Mitsuo Nakamura menulis dalam buku Krisis Kepemimpinan NU dan Pencarian Identitas Awal 80-an: Dari Muktamar Semarang 1979 hingga Muktamar Situbondo 1984 dalam Tradisionalisme Radikal Persinggungan Nahdlatul Ulama (LKiS, 1997), Munas tersebut menghasilkan di antaranya tiga keputusan penting, yakni pemulihan khittah NU 1926, deklarasi hubungan Pancasila dan Islam, serta rekomendasi larangan perangkapan jabatan pengurus NU dengan jabatan pengurus organisasi politik.
Setelah Munas 1983, pada penyelenggaraan berikutnya hingga tahun 2025 ini, Munas Alim Ulama dihelat bersamaan dengan Konbes NU. Secara urut yakni dimulai pada tahun 1987 (bertempat di Pondok Pesantren Ihya Ulumuddin Kesugihan, Cilacap, Jawa Tengah), tahun 1992 (Bandar Lampung), dan tahun 1997 (Pondok Pesantren Qomarul Huda, Bagu, Pringgarata, Lombok Tengah, Nusa Tenggara Barat).

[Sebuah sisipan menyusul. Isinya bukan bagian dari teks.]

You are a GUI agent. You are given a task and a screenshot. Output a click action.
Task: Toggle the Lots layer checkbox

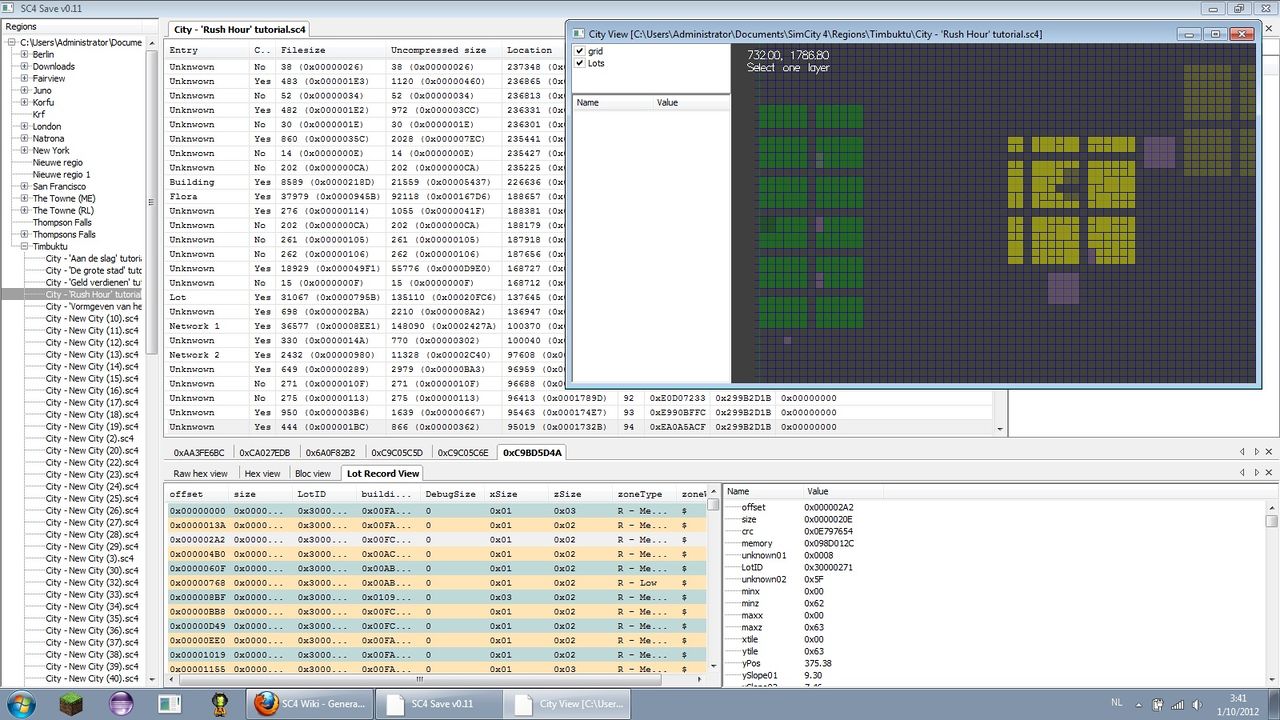pyautogui.click(x=579, y=63)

Kemudian pada tahun 2002 (Asrama Haji Pondok Gede, DKI Jakarta), tahun 2006 (Asrama Haji Sukolilo, Surabaya, Jawa Timur), tahun 2012 (Pondok Pesantren Kempek, Cirebon, Jawa Barat), tahun 2017 (Lombok, Nusa Tenggara Barat, tahun 2019 (Pondok Pesantren Miftahul Huda Al-Azhar, Citangkolo, Banjar, Jawa Barat).
Kemudian setelah sempat tertunda karena pandemi Covid-19, Munas dan Konbes dihelat setiap setahun sekali, yakni pada tahun 2021 (Jakarta), tahun 2022 (Jakarta), tahun 2023 (Pesantren Al-Hamid, Jakarta), tahun 2024 (Yogyakarta), dan tahun 2025 (Jakarta).
Layaknya sejarah yang berulang, pelaksanaan Munas dan Konbes ini menjadi forum yang dinanti oleh banyak kalangan. Meski levelnya masih di bawah Muktamar, tentu keputusan yang dihasilkan dari forum ini juga tidak kalah pentingnya. Semoga memberikan kemaslahatan.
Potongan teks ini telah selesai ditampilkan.